Given request: Number these lines in a list, omitting any blank lines.
─── Supplied records ───
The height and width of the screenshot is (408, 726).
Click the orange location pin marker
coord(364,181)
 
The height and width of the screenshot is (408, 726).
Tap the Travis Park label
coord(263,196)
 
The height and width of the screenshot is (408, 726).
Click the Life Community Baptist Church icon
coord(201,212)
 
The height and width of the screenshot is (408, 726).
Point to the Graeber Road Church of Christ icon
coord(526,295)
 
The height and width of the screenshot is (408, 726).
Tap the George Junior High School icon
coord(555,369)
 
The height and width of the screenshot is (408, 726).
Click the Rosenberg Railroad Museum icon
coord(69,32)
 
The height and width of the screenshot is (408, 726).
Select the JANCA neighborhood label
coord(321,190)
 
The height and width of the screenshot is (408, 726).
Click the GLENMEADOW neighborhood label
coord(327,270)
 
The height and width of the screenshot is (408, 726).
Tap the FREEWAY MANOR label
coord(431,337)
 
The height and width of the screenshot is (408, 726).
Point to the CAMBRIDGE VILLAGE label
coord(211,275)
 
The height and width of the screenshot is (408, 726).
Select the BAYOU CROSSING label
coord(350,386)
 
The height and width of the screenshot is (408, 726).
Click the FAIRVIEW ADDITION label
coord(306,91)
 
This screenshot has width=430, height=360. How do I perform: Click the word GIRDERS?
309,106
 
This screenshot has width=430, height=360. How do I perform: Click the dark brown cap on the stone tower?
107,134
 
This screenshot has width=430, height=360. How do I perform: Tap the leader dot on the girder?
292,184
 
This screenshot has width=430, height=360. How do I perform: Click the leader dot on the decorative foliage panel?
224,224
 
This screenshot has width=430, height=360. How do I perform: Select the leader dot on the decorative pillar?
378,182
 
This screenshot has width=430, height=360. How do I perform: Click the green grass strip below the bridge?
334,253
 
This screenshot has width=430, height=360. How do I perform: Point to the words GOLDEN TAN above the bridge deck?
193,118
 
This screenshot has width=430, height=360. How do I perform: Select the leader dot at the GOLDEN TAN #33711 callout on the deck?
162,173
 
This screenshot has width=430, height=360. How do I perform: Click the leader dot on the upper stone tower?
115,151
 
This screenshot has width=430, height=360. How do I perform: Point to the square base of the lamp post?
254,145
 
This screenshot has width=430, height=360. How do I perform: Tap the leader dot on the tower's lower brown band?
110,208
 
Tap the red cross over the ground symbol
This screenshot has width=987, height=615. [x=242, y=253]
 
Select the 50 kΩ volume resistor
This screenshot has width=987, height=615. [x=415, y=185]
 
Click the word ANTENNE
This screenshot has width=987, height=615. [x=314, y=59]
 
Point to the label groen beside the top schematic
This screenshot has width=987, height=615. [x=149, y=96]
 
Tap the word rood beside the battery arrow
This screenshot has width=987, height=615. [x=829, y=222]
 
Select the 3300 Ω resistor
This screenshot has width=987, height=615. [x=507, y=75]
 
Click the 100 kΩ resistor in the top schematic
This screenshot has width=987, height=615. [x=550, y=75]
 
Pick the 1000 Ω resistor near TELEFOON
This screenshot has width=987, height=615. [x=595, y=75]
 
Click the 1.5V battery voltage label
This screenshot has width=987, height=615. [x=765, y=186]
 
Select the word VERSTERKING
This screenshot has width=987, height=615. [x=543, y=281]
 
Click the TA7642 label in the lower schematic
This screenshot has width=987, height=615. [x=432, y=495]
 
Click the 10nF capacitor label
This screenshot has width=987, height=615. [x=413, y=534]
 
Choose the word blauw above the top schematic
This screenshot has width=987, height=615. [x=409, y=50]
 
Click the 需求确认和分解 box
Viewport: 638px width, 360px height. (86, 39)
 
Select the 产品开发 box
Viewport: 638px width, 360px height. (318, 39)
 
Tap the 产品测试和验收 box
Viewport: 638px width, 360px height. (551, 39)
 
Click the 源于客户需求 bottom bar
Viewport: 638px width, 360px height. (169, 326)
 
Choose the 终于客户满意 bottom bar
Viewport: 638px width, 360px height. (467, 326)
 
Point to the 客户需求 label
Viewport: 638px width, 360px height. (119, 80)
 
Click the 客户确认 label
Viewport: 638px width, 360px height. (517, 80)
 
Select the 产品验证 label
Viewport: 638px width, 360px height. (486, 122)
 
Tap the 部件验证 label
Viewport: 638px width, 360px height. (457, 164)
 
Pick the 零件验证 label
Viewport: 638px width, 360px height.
───
Output of the task:
1. The height and width of the screenshot is (408, 726).
2. Click the orange location pin marker
3. coord(364,181)
4. The height and width of the screenshot is (408, 726).
5. Tap the Travis Park label
6. coord(263,196)
7. The height and width of the screenshot is (408, 726).
8. Click the Life Community Baptist Church icon
9. coord(201,212)
10. The height and width of the screenshot is (408, 726).
11. Point to the Graeber Road Church of Christ icon
12. coord(526,295)
13. The height and width of the screenshot is (408, 726).
14. Tap the George Junior High School icon
15. coord(555,369)
16. The height and width of the screenshot is (408, 726).
17. Click the Rosenberg Railroad Museum icon
18. coord(69,32)
19. The height and width of the screenshot is (408, 726).
20. Select the JANCA neighborhood label
21. coord(321,190)
22. The height and width of the screenshot is (408, 726).
23. Click the GLENMEADOW neighborhood label
24. coord(327,270)
25. The height and width of the screenshot is (408, 726).
26. Tap the FREEWAY MANOR label
27. coord(431,337)
28. The height and width of the screenshot is (408, 726).
29. Point to the CAMBRIDGE VILLAGE label
30. coord(211,275)
31. The height and width of the screenshot is (408, 726).
32. Select the BAYOU CROSSING label
33. coord(350,386)
34. The height and width of the screenshot is (408, 726).
35. Click the FAIRVIEW ADDITION label
36. coord(306,91)
37. This screenshot has width=430, height=360. How do I perform: Click the word GIRDERS?
38. 309,106
39. This screenshot has width=430, height=360. How do I perform: Click the dark brown cap on the stone tower?
40. 107,134
41. This screenshot has width=430, height=360. How do I perform: Tap the leader dot on the girder?
42. 292,184
43. This screenshot has width=430, height=360. How do I perform: Click the leader dot on the decorative foliage panel?
44. 224,224
45. This screenshot has width=430, height=360. How do I perform: Select the leader dot on the decorative pillar?
46. 378,182
47. This screenshot has width=430, height=360. How do I perform: Click the green grass strip below the bridge?
48. 334,253
49. This screenshot has width=430, height=360. How do I perform: Point to the words GOLDEN TAN above the bridge deck?
50. 193,118
51. This screenshot has width=430, height=360. How do I perform: Select the leader dot at the GOLDEN TAN #33711 callout on the deck?
52. 162,173
53. This screenshot has width=430, height=360. How do I perform: Click the leader dot on the upper stone tower?
54. 115,151
55. This screenshot has width=430, height=360. How do I perform: Point to the square base of the lamp post?
56. 254,145
57. This screenshot has width=430, height=360. How do I perform: Tap the leader dot on the tower's lower brown band?
58. 110,208
59. Tap the red cross over the ground symbol
60. This screenshot has width=987, height=615. [x=242, y=253]
61. Select the 50 kΩ volume resistor
62. This screenshot has width=987, height=615. [x=415, y=185]
63. Click the word ANTENNE
64. This screenshot has width=987, height=615. [x=314, y=59]
65. Point to the label groen beside the top schematic
66. This screenshot has width=987, height=615. [x=149, y=96]
67. Tap the word rood beside the battery arrow
68. This screenshot has width=987, height=615. [x=829, y=222]
69. Select the 3300 Ω resistor
70. This screenshot has width=987, height=615. [x=507, y=75]
71. Click the 100 kΩ resistor in the top schematic
72. This screenshot has width=987, height=615. [x=550, y=75]
73. Pick the 1000 Ω resistor near TELEFOON
74. This screenshot has width=987, height=615. [x=595, y=75]
75. Click the 1.5V battery voltage label
76. This screenshot has width=987, height=615. [x=765, y=186]
77. Select the word VERSTERKING
78. This screenshot has width=987, height=615. [x=543, y=281]
79. Click the TA7642 label in the lower schematic
80. This screenshot has width=987, height=615. [x=432, y=495]
81. Click the 10nF capacitor label
82. This screenshot has width=987, height=615. [x=413, y=534]
83. Choose the word blauw above the top schematic
84. This screenshot has width=987, height=615. [x=409, y=50]
85. Click the 需求确认和分解 box
86. Viewport: 638px width, 360px height. (86, 39)
87. Select the 产品开发 box
88. Viewport: 638px width, 360px height. (318, 39)
89. Tap the 产品测试和验收 box
90. Viewport: 638px width, 360px height. (551, 39)
91. Click the 源于客户需求 bottom bar
92. Viewport: 638px width, 360px height. (169, 326)
93. Choose the 终于客户满意 bottom bar
94. Viewport: 638px width, 360px height. (467, 326)
95. Point to the 客户需求 label
96. Viewport: 638px width, 360px height. (119, 80)
97. Click the 客户确认 label
98. Viewport: 638px width, 360px height. (517, 80)
99. Select the 产品验证 label
100. Viewport: 638px width, 360px height. (486, 122)
101. Tap the 部件验证 label
102. Viewport: 638px width, 360px height. (457, 164)
103. Pick the 零件验证 label
104. Viewport: 638px width, 360px height.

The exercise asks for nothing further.